WHAT THIS TASK INVOLVES
Starting with the first line and ending with the last, copy the entries word for word.

*** Opening MATERIAL SHOWN ***

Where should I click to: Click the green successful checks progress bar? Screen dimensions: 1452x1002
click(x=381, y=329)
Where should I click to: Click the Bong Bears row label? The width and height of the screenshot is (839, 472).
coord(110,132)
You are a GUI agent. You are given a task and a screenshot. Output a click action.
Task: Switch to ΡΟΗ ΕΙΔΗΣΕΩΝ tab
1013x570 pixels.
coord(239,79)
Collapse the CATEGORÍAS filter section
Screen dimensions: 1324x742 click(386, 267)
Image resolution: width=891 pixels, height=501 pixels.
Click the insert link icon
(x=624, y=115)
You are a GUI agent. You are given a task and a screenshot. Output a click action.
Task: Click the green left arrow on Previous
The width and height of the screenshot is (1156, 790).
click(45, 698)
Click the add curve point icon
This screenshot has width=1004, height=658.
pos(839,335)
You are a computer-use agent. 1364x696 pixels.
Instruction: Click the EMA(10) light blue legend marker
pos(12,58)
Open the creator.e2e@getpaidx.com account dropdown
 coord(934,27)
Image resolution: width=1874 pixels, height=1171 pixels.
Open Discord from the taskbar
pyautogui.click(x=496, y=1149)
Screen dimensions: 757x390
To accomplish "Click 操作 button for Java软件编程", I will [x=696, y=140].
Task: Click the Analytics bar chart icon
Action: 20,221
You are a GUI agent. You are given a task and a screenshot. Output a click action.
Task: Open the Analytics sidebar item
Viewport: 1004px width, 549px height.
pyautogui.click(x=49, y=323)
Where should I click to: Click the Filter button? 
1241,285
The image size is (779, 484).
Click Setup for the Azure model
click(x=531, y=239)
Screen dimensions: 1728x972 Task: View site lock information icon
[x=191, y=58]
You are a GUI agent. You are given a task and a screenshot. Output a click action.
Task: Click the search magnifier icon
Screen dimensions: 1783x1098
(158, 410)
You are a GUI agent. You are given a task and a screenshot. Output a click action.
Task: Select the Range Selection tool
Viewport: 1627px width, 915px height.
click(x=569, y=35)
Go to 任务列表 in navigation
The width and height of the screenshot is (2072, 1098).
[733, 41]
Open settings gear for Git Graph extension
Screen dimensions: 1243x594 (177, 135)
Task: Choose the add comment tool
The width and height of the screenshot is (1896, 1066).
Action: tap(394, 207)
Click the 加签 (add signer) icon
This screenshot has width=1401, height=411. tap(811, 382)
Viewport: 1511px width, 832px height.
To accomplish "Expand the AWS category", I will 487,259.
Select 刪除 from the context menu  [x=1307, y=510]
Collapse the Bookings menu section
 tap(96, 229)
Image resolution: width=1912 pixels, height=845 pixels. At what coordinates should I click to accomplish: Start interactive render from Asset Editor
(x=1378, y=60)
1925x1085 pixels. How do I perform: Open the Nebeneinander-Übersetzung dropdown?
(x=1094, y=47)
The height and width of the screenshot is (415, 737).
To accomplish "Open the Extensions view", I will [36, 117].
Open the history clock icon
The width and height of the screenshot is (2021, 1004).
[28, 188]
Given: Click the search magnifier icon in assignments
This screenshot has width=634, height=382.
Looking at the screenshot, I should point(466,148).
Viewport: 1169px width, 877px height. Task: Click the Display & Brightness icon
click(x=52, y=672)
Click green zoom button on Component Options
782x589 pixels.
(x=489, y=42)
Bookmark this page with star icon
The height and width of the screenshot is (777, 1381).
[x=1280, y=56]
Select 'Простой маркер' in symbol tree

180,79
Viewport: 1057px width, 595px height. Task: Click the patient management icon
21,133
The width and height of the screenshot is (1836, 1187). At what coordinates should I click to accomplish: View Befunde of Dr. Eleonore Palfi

*** Closing MATERIAL SHOWN ***

TASK ANSWER
Where should I click to: Click the green successful checks progress bar? Screen dimensions: 1452x1002
click(x=381, y=329)
Where should I click to: Click the Bong Bears row label? The width and height of the screenshot is (839, 472).
coord(110,132)
You are a GUI agent. You are given a task and a screenshot. Output a click action.
Task: Switch to ΡΟΗ ΕΙΔΗΣΕΩΝ tab
1013x570 pixels.
coord(239,79)
Collapse the CATEGORÍAS filter section
Screen dimensions: 1324x742 click(386, 267)
Image resolution: width=891 pixels, height=501 pixels.
Click the insert link icon
(x=624, y=115)
You are a GUI agent. You are given a task and a screenshot. Output a click action.
Task: Click the green left arrow on Previous
The width and height of the screenshot is (1156, 790).
click(45, 698)
Click the add curve point icon
This screenshot has width=1004, height=658.
pos(839,335)
You are a computer-use agent. 1364x696 pixels.
Instruction: Click the EMA(10) light blue legend marker
pos(12,58)
Open the creator.e2e@getpaidx.com account dropdown
 coord(934,27)
Image resolution: width=1874 pixels, height=1171 pixels.
Open Discord from the taskbar
pyautogui.click(x=496, y=1149)
Screen dimensions: 757x390
To accomplish "Click 操作 button for Java软件编程", I will [x=696, y=140].
Task: Click the Analytics bar chart icon
Action: 20,221
You are a GUI agent. You are given a task and a screenshot. Output a click action.
Task: Open the Analytics sidebar item
Viewport: 1004px width, 549px height.
pyautogui.click(x=49, y=323)
Where should I click to: Click the Filter button? 
1241,285
The image size is (779, 484).
Click Setup for the Azure model
click(x=531, y=239)
Screen dimensions: 1728x972 Task: View site lock information icon
[x=191, y=58]
You are a GUI agent. You are given a task and a screenshot. Output a click action.
Task: Click the search magnifier icon
Screen dimensions: 1783x1098
(158, 410)
You are a GUI agent. You are given a task and a screenshot. Output a click action.
Task: Select the Range Selection tool
Viewport: 1627px width, 915px height.
click(x=569, y=35)
Go to 任务列表 in navigation
The width and height of the screenshot is (2072, 1098).
[733, 41]
Open settings gear for Git Graph extension
Screen dimensions: 1243x594 (177, 135)
Task: Choose the add comment tool
The width and height of the screenshot is (1896, 1066).
Action: tap(394, 207)
Click the 加签 (add signer) icon
This screenshot has width=1401, height=411. tap(811, 382)
Viewport: 1511px width, 832px height.
To accomplish "Expand the AWS category", I will 487,259.
Select 刪除 from the context menu  [x=1307, y=510]
Collapse the Bookings menu section
 tap(96, 229)
Image resolution: width=1912 pixels, height=845 pixels. At what coordinates should I click to accomplish: Start interactive render from Asset Editor
(x=1378, y=60)
1925x1085 pixels. How do I perform: Open the Nebeneinander-Übersetzung dropdown?
(x=1094, y=47)
The height and width of the screenshot is (415, 737).
To accomplish "Open the Extensions view", I will [36, 117].
Open the history clock icon
The width and height of the screenshot is (2021, 1004).
[28, 188]
Given: Click the search magnifier icon in assignments
This screenshot has width=634, height=382.
Looking at the screenshot, I should point(466,148).
Viewport: 1169px width, 877px height. Task: Click the Display & Brightness icon
click(x=52, y=672)
Click green zoom button on Component Options
782x589 pixels.
(x=489, y=42)
Bookmark this page with star icon
The height and width of the screenshot is (777, 1381).
[x=1280, y=56]
Select 'Простой маркер' in symbol tree

180,79
Viewport: 1057px width, 595px height. Task: Click the patient management icon
21,133
The width and height of the screenshot is (1836, 1187). At what coordinates should I click to accomplish: View Befunde of Dr. Eleonore Palfi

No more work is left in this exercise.